An outdoor ceremony is one of the most romantic things you can do on your wedding day. It is also, in the United Kingdom, one of the most logistically complex. This guide exists to ensure that the romance survives the logistics — because when an outdoor ceremony works, there is truly nothing more beautiful.
The Legal Reality First
In England and Wales, a legally binding marriage ceremony must take place in a registered venue. Your registrar must approve the outdoor location in advance. You cannot simply choose any garden and have a legally binding ceremony in it.
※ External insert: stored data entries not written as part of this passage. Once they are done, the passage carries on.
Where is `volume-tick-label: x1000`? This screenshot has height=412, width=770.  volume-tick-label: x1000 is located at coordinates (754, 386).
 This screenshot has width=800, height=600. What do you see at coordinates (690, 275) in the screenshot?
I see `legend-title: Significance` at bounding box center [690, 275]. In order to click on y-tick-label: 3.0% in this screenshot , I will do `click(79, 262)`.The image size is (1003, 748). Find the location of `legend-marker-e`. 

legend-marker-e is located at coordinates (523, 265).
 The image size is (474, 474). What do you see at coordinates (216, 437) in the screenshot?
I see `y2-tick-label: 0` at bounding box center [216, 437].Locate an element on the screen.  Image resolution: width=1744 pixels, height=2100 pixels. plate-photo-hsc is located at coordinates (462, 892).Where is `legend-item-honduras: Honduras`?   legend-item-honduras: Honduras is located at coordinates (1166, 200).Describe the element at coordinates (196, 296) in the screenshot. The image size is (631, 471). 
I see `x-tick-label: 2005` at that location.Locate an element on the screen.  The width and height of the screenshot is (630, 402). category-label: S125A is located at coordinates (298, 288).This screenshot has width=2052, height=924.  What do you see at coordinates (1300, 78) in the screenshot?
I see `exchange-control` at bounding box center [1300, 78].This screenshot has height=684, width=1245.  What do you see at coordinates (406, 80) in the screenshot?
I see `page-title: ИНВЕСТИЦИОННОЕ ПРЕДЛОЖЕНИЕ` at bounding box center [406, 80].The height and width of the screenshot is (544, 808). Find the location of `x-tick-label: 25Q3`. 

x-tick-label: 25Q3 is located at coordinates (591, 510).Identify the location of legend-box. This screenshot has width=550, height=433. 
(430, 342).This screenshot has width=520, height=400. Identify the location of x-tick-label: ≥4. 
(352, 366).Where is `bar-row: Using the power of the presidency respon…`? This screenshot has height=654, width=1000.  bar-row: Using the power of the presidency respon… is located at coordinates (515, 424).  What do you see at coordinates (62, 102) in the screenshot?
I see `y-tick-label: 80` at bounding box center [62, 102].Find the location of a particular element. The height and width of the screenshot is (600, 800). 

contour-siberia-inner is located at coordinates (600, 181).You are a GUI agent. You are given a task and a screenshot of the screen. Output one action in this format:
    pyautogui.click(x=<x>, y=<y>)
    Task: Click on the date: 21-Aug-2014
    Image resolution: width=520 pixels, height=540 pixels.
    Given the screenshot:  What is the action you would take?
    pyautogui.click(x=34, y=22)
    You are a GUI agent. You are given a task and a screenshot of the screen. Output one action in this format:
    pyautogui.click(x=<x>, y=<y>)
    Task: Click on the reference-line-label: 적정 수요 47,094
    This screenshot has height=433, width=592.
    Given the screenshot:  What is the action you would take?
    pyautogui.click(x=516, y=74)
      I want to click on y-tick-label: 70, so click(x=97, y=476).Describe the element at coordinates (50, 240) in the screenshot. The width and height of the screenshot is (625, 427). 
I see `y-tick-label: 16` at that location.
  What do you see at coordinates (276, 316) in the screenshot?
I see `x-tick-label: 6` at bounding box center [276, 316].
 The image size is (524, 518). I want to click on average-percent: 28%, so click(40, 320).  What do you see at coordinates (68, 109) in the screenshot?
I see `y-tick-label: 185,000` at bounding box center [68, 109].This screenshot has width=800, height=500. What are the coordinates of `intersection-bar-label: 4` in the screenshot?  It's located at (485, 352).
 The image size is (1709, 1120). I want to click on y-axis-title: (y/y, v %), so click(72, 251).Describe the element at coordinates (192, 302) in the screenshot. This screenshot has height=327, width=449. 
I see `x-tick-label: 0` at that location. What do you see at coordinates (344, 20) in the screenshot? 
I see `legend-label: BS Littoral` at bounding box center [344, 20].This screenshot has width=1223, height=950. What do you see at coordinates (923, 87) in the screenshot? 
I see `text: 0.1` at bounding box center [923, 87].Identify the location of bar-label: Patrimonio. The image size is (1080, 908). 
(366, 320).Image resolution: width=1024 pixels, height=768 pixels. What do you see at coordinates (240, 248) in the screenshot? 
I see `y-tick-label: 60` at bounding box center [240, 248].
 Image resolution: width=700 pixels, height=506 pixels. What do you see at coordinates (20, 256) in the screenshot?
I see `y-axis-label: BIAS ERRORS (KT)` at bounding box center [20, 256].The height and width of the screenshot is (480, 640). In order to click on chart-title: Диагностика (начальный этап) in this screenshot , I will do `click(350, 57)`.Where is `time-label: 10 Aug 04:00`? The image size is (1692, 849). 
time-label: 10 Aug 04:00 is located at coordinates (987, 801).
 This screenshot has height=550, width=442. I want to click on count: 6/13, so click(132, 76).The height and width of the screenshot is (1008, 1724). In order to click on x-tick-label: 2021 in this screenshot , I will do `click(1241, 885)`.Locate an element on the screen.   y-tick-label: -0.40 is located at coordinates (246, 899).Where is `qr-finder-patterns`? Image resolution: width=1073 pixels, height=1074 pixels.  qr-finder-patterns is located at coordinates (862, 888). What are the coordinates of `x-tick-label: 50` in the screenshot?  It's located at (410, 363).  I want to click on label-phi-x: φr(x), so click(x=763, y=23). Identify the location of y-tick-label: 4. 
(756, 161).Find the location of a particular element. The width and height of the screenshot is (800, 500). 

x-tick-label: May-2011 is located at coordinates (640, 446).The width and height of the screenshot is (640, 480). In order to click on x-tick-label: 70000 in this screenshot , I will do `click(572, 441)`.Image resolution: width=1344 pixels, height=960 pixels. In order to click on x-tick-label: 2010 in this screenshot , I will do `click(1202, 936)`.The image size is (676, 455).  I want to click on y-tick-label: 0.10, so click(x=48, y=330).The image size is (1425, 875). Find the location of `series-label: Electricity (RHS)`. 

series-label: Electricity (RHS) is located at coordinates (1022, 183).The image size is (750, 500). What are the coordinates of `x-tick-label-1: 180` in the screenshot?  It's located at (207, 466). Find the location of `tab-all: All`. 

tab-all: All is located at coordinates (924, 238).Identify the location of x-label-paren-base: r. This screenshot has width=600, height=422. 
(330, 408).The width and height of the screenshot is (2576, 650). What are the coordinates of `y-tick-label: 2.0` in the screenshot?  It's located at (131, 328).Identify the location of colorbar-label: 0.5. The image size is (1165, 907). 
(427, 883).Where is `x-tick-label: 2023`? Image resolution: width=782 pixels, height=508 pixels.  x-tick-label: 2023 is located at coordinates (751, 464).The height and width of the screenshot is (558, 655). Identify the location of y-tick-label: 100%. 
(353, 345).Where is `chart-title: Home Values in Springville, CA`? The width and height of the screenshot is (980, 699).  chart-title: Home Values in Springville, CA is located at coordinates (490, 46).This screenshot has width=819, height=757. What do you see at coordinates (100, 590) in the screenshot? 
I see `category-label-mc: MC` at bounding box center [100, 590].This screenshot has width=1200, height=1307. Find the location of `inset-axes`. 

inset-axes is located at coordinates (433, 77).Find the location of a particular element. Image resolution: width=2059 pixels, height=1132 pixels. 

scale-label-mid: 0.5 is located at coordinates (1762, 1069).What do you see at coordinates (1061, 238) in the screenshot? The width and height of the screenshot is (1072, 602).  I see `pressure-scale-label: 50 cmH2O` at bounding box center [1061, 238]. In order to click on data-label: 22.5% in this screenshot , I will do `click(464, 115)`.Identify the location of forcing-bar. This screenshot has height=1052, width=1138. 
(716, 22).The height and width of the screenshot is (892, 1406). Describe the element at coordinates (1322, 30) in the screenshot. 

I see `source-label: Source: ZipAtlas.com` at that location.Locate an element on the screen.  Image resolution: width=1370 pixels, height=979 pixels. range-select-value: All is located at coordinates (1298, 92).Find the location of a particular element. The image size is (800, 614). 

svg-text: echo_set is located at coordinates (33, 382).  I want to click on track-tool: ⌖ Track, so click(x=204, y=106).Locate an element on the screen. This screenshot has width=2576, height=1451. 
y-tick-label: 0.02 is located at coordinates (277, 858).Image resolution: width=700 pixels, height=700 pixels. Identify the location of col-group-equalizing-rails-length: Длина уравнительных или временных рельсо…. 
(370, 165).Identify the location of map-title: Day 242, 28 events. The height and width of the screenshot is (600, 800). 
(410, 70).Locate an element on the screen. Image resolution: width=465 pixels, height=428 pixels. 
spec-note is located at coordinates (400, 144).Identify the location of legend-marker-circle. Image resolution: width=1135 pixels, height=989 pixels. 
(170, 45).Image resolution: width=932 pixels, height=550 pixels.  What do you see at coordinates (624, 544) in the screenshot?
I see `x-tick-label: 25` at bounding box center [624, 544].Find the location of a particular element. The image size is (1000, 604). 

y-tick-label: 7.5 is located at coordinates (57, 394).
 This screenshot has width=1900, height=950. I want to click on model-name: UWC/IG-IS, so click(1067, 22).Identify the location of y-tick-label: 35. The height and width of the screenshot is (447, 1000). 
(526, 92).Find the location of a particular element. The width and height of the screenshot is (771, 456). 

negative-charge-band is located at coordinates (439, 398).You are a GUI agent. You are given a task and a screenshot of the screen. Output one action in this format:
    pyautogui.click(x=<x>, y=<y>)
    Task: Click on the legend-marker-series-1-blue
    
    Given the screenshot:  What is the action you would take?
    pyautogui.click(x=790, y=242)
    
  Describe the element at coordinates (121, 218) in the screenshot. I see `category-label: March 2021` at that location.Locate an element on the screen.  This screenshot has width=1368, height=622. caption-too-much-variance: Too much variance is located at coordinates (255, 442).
Many couples prefer a symbolic (non-legal) ceremony outdoors and sign the legal paperwork separately in an approved room. This provides complete freedom over the ceremony location while satisfying all legal requirements.
When viewing any venue, ask specifically: "Does your outdoor ceremony area hold a licence, and does this include the exact spot I'm imagining?" Licences are sometimes location-specific within a property.
The Weather Question
The most important thing you can do is plan the contingency first and then enjoy the possibility of sunshine.
Marquee Options
A clear-span marquee with sides provides full weather protection. Prices for quality marquees start around £3,000–£5,000 for a ceremony structure for 80 guests — but it provides genuine certainty.
The Indoor Backup
Every outdoor ceremony plan needs a specific indoor backup room identified, decorated, and briefed with the venue coordinator. The backup room should be beautiful, not an afterthought.
Making the Ceremony Space Beautiful
The Aisle
Define the aisle simply: shepherds' hooks with hanging lanterns, low posies on alternating chairs, or loose botanicals scattered along the path. The ceremony arch at the end should be the focal point — the aisle is just the journey towards it.
Guest Seating
Hay bales are romantic but uncomfortable for anyone in formal dress for more than fifteen minutes. Beautiful wooden chairs or high-quality folding chairs are a worthwhile hire investment.
The Practical Details That Matter
- Sun direction: Know where the sun is at your ceremony time. You do not want 100 guests squinting directly into the light throughout your vows.
- Sound: Wind and open space destroy unamplified voices. A lapel microphone for the officiant is non-negotiable outdoors.
- Ground cover: Heels sink in soft grass. Provide a path of wood chip, gravel, or temporary flooring for guests to navigate to the seating area.
- The timing: A 4pm start in July gives softer golden light for the ceremony and extraordinary photography conditions for couple portraits afterwards.
"It rained for precisely twelve minutes during our outdoor ceremony, then stopped. Everyone put up small umbrellas we'd provided, and we just carried on. Our photographs look incredible. Rain didn't ruin anything. Panic would have."